The square, on 10 August 1944, was the scene of the public execution by the German occupation authorities of 15 Milanese civilians handpicked by Theo Saevecke, head of the Gestapo in Milan, as a reprisal for a partisan attack on a German military convoy. The executed were left on display for a number of days. The event became known as the "massacre of piazzale Loreto" and the executed as "martyrs of piazzale Loreto." In the aftermath of that event, Mussolini is said to have prophetically remarked "for the blood of Piazzale Loreto, we shall pay dearly". The square, for a time, was renamed Piazza Quindici Martiri in honour of the executed.

Piazzale Loreto was later the scene of the public display of Benito Mussolini's corpse on 29 April 1945. The day before, Mussolini, his mistress Clara Petacci and some other high-ranking Fascists had been captured and shot by partisans in Giulino, near Lake Como. Their bodies were taken to Milan and hung upside down from the roof of an Esso petrol station in the square, located between Corso Buenos Aires and Viale Andrea Doria.
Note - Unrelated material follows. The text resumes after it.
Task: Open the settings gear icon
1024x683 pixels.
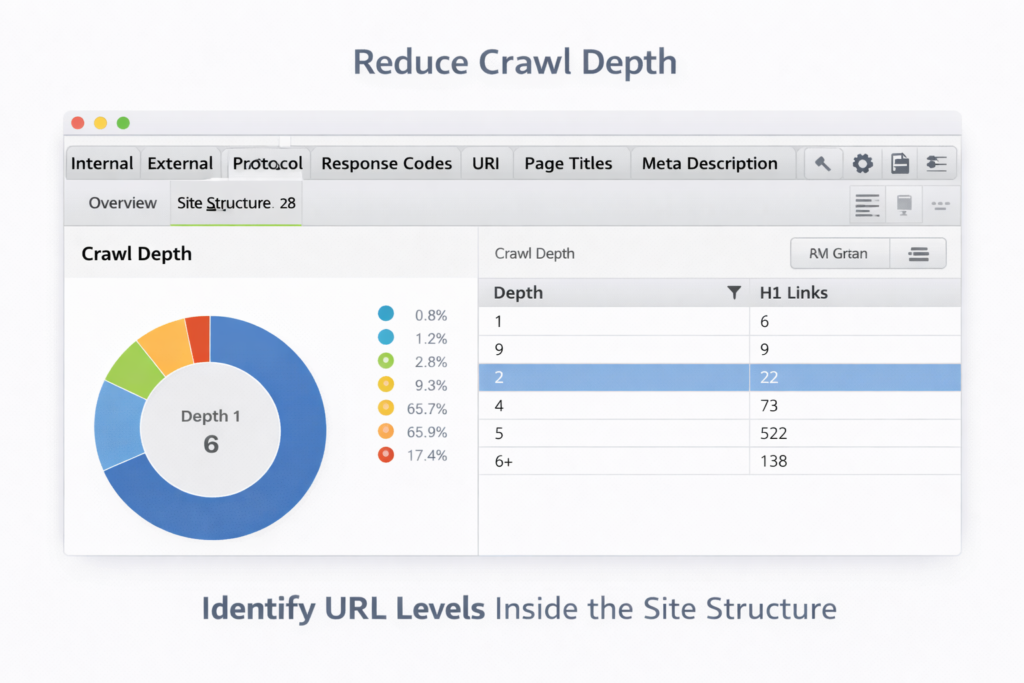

On 29 April 1945, fascist party gerarca Achille Starace, who had been living in Milan, was recognized and arrested by government forces. He was turned over to the partisans who tried him and sentenced him to death. He was taken to the square and shown the body of Mussolini, which he saluted before being executed himself. Starace's body was subsequently strung up next to Mussolini's. The bodies were photographed as the crowd vented their rage upon them. The display of the bodies took place in the same spot where they had displayed the fifteen Milanese civilians whom they had killed in retaliation against partisan activity.

After the war, the design of the square was changed to accommodate increasing road traffic in the city.